From the ground it didn't look like one trail either, but a bunch of trails that braided together, all traveling in the same direction but never taking the same route to get there. The only reason we hadn't taken the wrong one yet was because we kept following the one closest to the lake every time they crossed. If we chose the wrong path away from the water, we might miss the car-house altogether. But if we didn't pick one, we would be running round and round the lake until the end of time.



"Why don't you just look at a mapp to see where the road is?" I suggested.


"I left my phone in the car, remember?" Mom looked toward the mountains. "Maybe if it'd been clear when we parked I would remember which direction the mountains were in. But I couldn't see jack spit through the rain."


"What now?" I asked.


"I guess we keep running and hope we recognize something."


Then I spotted a bush whose Dorito blossoms and crusty tube socks looked familiar. "We saw a Cool Ranch bush just like this on the way in, didn't we, Mom?" I sniffed.


"This looks right," Mom agreed, turning away from the lake.


Mom led me through the bushes and puddles for an awfully long time. The sand kept getting deeper, swallowing our steps when we pushed into it and making the short path to the car-house feel a mile long.


Mom leaped over a stream, but I timed my jump wrong. The leash pulled me through water up to my ankles.


"Gross!" I shook off the river, but not my doubt. "I don't remember a river crossing."


"Water accumulates quickly in the desert. It was coming down pretty hard earlier. Maybe this is just run-off," Mom said before making like a stream and running off.


The trail kept splitting and forking, and still Mom ran on, choosing a path through the bushes that only she could see. Finally she stopped. "I don't remember making this many turns to get to the lake, do you?"


"Beeeeeep," Mom's wrist interrupted.


"Dog doo! And now we've run so far in the wrong direction that I won't know when we're close based on the distance." She turned around. "I don't even know if I can find my way back to the lake again. Dog doo, dog doo, dog doo!"



I sniffed the ground for our scent, but the rain blurred the trail. It was no use.


When we were lost in the mountains a few days before, Mom traveled back in time to find the way out. What would a stone-aged dog do in this situation? I thought.

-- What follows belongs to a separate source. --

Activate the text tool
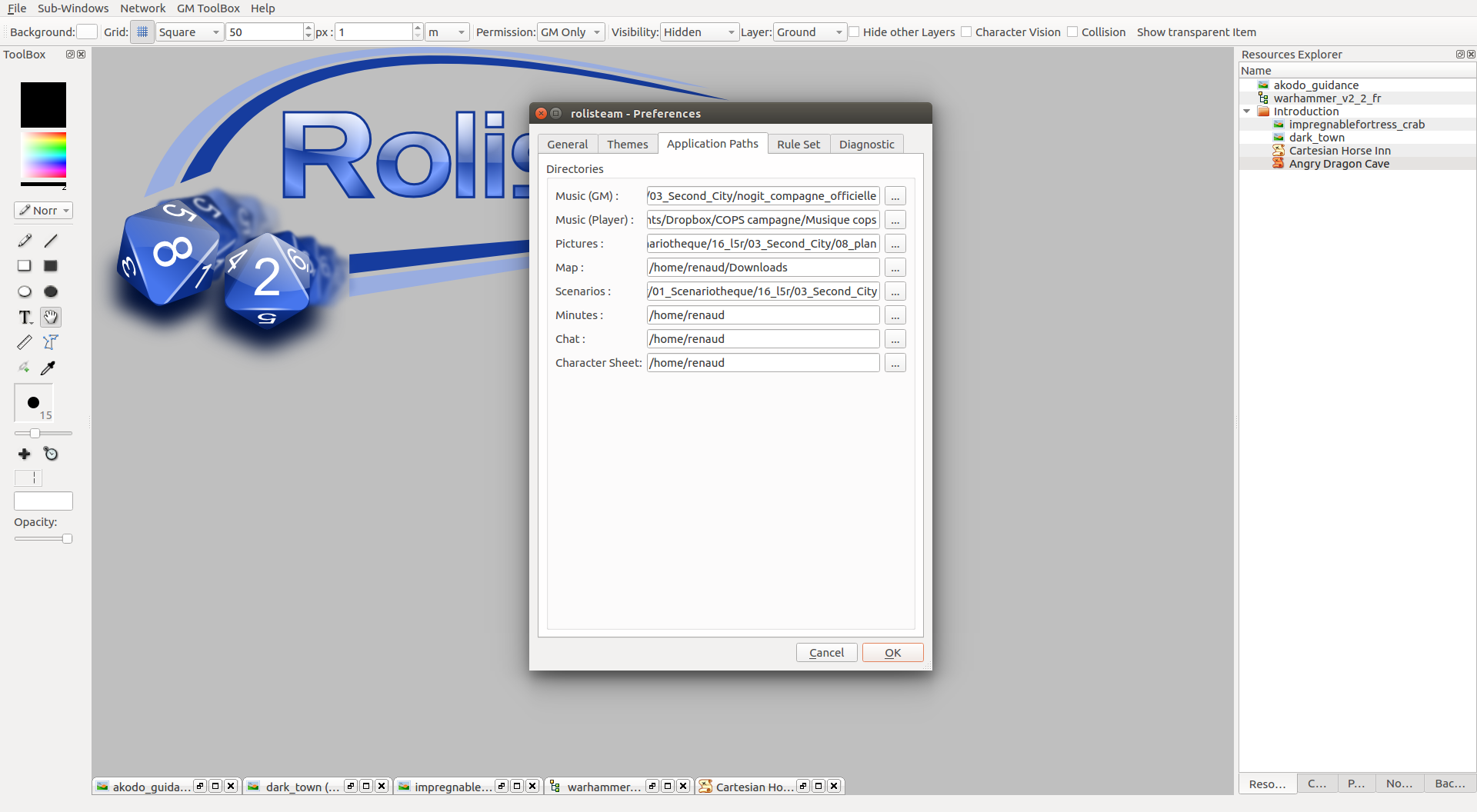The image size is (1477, 812). click(x=25, y=317)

I brought my nose even closer to the sand and noticed a clue I hadn't smelled before. "Look! Our paws left these markings in the sand. It's like a scent trail that your eyes can see! All we need to do is follow them and we'll find our way back to the lake."

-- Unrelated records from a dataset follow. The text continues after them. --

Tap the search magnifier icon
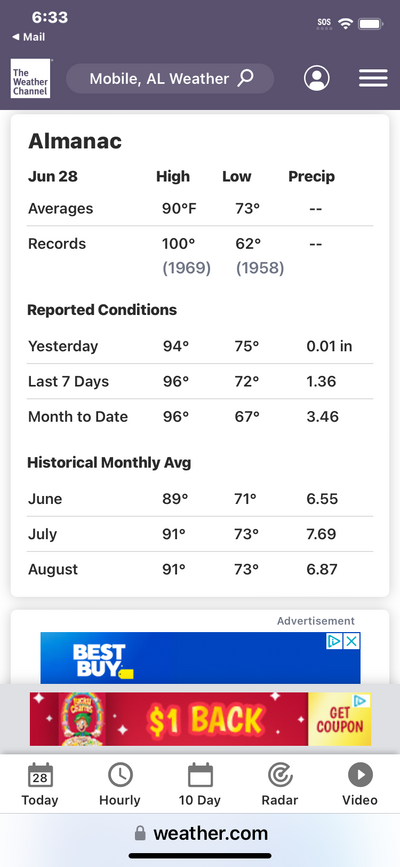 (245, 78)
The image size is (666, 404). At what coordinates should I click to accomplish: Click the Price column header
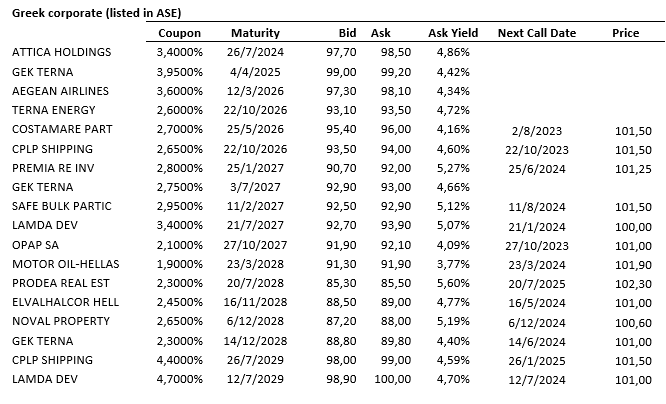tap(625, 32)
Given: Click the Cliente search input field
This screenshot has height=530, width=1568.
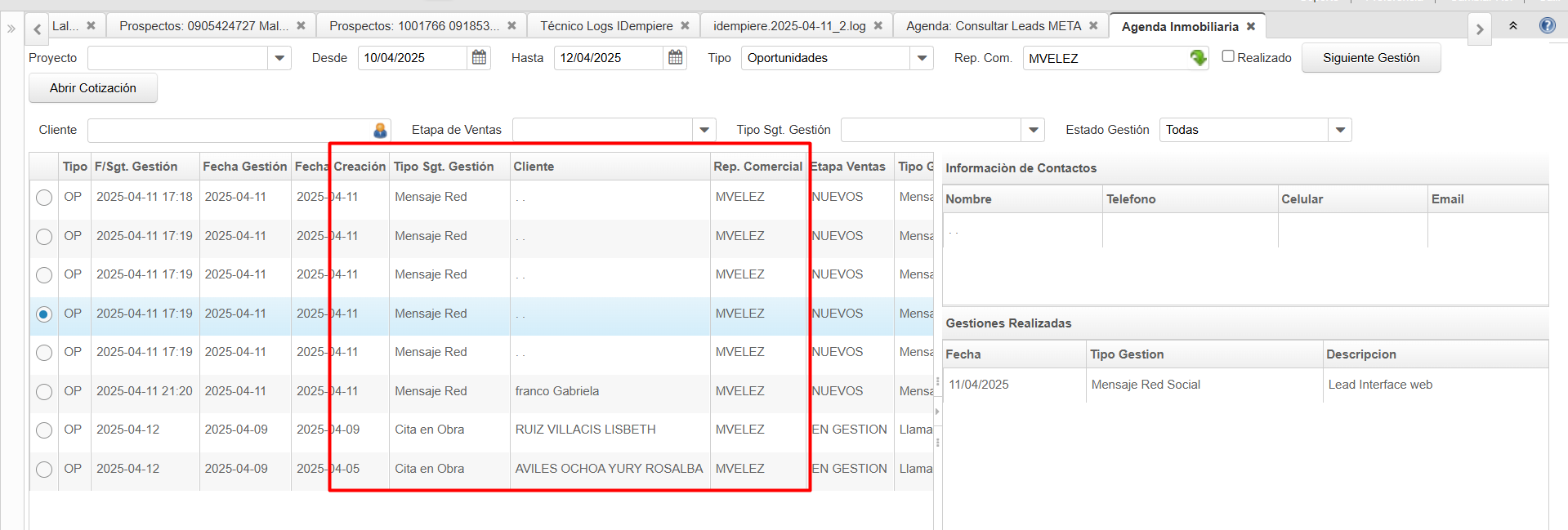Looking at the screenshot, I should [229, 131].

Since it wasn't her idea, Mom said, "It'll never work. We'll lose the trail and wind up following our own tracks in circles like Pooh and Piglet."


"We've got to try."


We walked back carefully with our noses pointed at the ground. Every time the trail disappeared on a patch of hard-packed sand, we stopped. Mom searched for distant pawprints while I watched for heffalumps. She was careful never to change the direction of her toes as she searched so she could tell the mismatched print when she found it.

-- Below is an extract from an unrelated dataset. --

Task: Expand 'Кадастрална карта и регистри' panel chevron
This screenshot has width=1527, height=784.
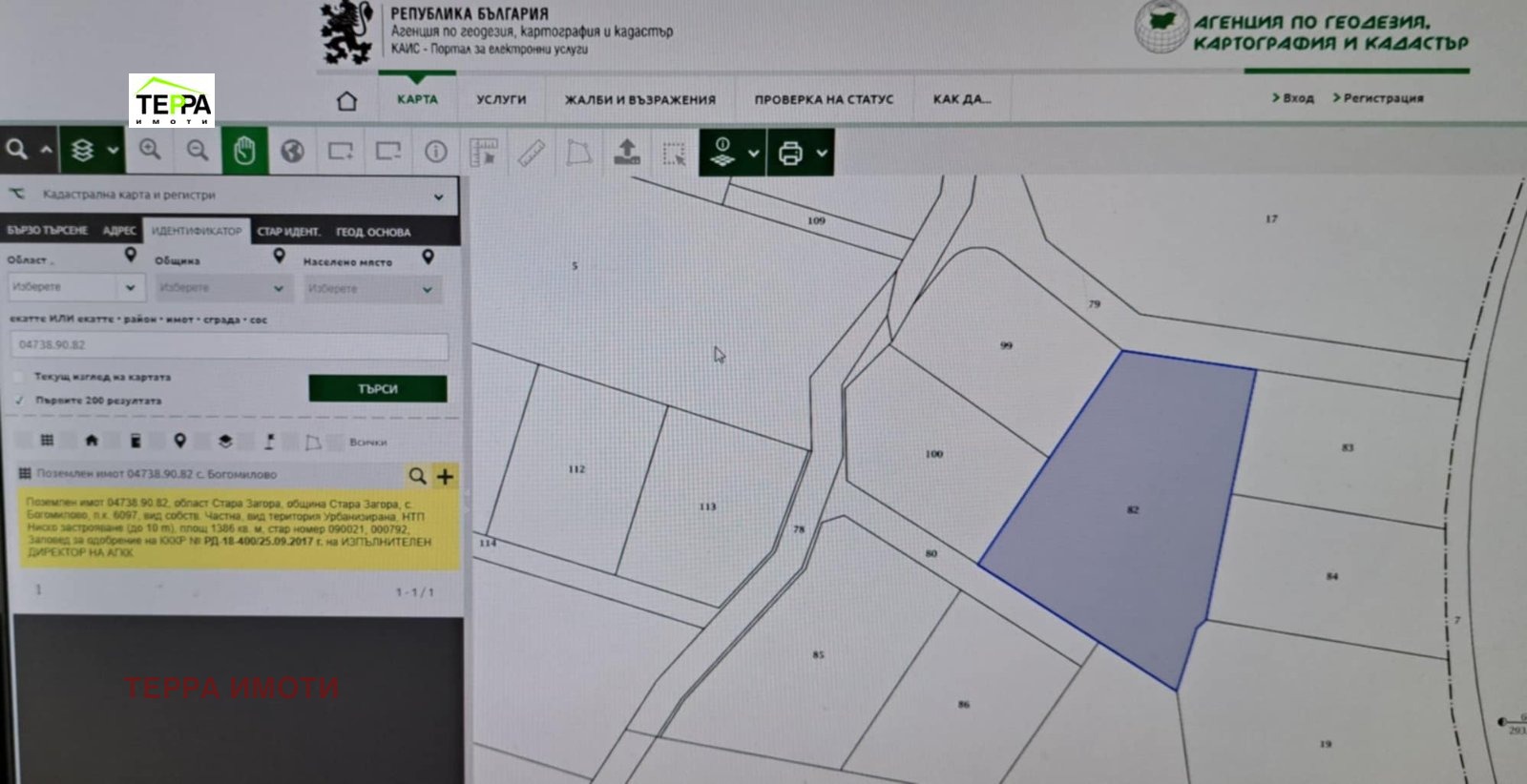Action: point(439,196)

Step by step, the lake came back into view.


We turned the same shoulders toward the water as before and went back to running.


Suddenly, Mom sped up like she was being chased by a woozle. "Oscar, look! The NO LITTERING sign! I hardly noticed it on the way in because all I was thinking about was the rain. And look! There's the bush with the underpants and the Dorito bag right next to it! This has got to be the right one."


We turned, and a few steps later the car-house appeared, windows and all.


I didn't want to tell Mom then, but now that it's all over I don't mind telling you, Friends: I was a little worried there for a minute.